Voucher Schools In Sweden Not What Republicans Want in U.S.

What we are hearing from the Republican Party regarding the push for vouchers is how successful Sweden is in having a nationwide plan. Under their definition of communism, the Swedish plan would be a socialist threat to every tenther and health care protester in the country, because it calls for big government oversight and a standardized curriculum. The Washington Times has these details:

In the capital city of socialist Sweden, as in the rest of the country, schoolchildren and their parents were finalizing their choice of public or private school - using the school-voucher program available to all Swedish children ... It seems that the citadel of socialism can teach our Congress and teachers unions quite a bit about education choice ... Sweden introduced school vouchers throughout the country in 1992 ... These independent schools, like the public schools, get a voucher payment for each child. They compete vigorously with one other because the money follows the child to the school of his or her choice ... the private schools cannot select the students they want ... they cannot charge additional fees ... Children with special needs get a larger voucher to cover the additional costs of accommodating them ... Every private school is free to design its own programs and teaching methods.

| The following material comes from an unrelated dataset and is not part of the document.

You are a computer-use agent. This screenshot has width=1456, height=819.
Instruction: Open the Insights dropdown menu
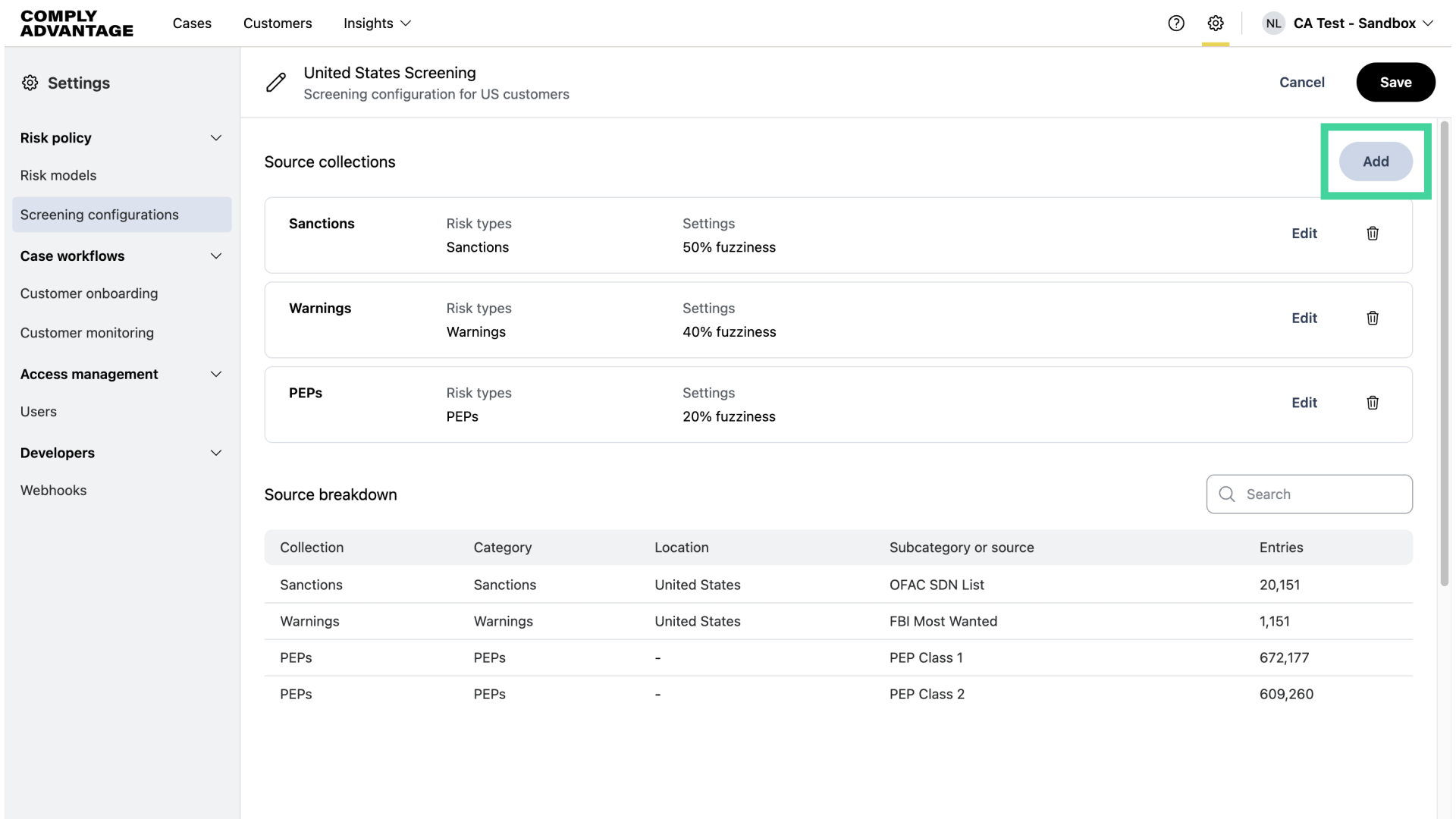377,24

But here's the difference between Sweden and the U.S. proposal for vouchers:

Each school must cover the content of Sweden's national curriculum. Each school also must participate in national testing and be open to government inspection.

It's funny, that one line is never addressed again in the article. That one line would destroy the plan that voucher advocates have in place that would take down the nations public school system. No testing, no accountability. But before you think Swedes are flocking to the private school systems:

The growth of the competing private sector has been dramatic. Before the voucher program, less than 1 percent of Swedish children attended private schools. Now it is 10 percent. At the senior high school level, it is 20 percent. Roughly 10 percent of the private schools are church-based. 60 percent of its private schools actually operate as for-profit companies. Some are chains.
According to Timbro, the average profit margin of these schools is about 4 percent, and nearly 80 percent of the profits are reinvested in the schools.

What we're seeing right now from the private U.S. school chains are attempts to game the system, funneling money and profits into the pockets of school owners and subsidiaries and not reinvesting it into their "product."